08 Jun Study Examines Vitamin D and Cancer Prognosis
MedicalResearch.com Interview with:
Adetunji Toriola, MD, PhD, MPH
Assistant Professor Division of Public Health Sciences
Department of Surgery
Washington University School of Medicine
Siteman Cancer Center St. Louis, MO
MedicalResearch: What are the main findings of the study?
Dr. Toriola: Very little is known about the impact of vitamin D in prognosis among cancer patients. This knowledge is of importance because of the increasing number of people living cancer and the high prevalence of vitamin D deficiency among cancer patients. We conducted a systematic review of studies published to date on the association of circulating vitamin D (25-OHD) levels with prognosis among cancer patients. This review suggests that higher circulating vitamin D levels may improve overall survival among breast and colorectal cancer patients but there is paucity of information on the role of circulating vitamin D levels in prognosis among patients with other cancer types.
MedicalResearch: Were any of the findings unexpected?
Dr. Toriola: The findings were not unexpected and are biologically plausible. Experimentally, high vitamin D levels have been shown to suppress tumor progression. Nevertheless, very few human studies have explored this relationship.
MedicalResearch: What should clinicians and patients take away from your report?
Dr. Toriola: For now, we need more studies evaluating the impact of vitamin D on cancer prognosis before any clinical recommendations can be made. This is because there are still many unanswered questions. In addition, most studies have been observational in nature and randomized controlled trials will be needed.
MedicalResearch: What recommendations do you have for future research as a result of this study?

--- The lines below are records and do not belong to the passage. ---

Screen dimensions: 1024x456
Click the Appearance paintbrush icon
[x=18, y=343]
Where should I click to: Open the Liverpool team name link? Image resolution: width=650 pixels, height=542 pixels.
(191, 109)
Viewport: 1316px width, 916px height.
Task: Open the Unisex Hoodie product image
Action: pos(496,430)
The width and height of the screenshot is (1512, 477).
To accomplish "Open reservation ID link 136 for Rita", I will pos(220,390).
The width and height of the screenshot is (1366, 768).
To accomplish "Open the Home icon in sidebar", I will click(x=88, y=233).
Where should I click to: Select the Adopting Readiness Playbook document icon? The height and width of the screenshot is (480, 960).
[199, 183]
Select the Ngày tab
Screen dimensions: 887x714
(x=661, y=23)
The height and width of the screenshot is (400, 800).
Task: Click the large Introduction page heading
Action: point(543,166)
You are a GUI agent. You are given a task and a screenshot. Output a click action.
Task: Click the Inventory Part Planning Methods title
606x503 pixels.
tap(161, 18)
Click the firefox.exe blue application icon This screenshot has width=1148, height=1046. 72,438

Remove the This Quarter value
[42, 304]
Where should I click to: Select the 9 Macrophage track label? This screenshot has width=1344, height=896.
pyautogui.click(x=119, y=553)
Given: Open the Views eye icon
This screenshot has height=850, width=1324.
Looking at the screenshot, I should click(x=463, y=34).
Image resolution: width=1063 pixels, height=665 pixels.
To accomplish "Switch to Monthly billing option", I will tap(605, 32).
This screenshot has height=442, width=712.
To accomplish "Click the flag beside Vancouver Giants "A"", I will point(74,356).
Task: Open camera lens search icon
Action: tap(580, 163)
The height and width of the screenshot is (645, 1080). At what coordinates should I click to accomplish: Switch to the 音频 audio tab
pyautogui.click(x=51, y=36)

Dr. Toriola: Future studies need to tease out the effect of physical activity on the relationship between circulating vitamin D levels and cancer prognosis. It has been suggested that circulating vitamin D level may just be a marker of physical activity, since physically active people are likely to have a greater exposure to sunlight, which is a major determinant of circulating vitamin D levels, and they also have better prognosis. Further, most studies have evaluated the associations of vitamin D levels in blood samples taken after commencement of chemotherapy, rather than before commencement of chemotherapy. This distention is essential as chemotherapy is known to affect circulating vitamin D levels.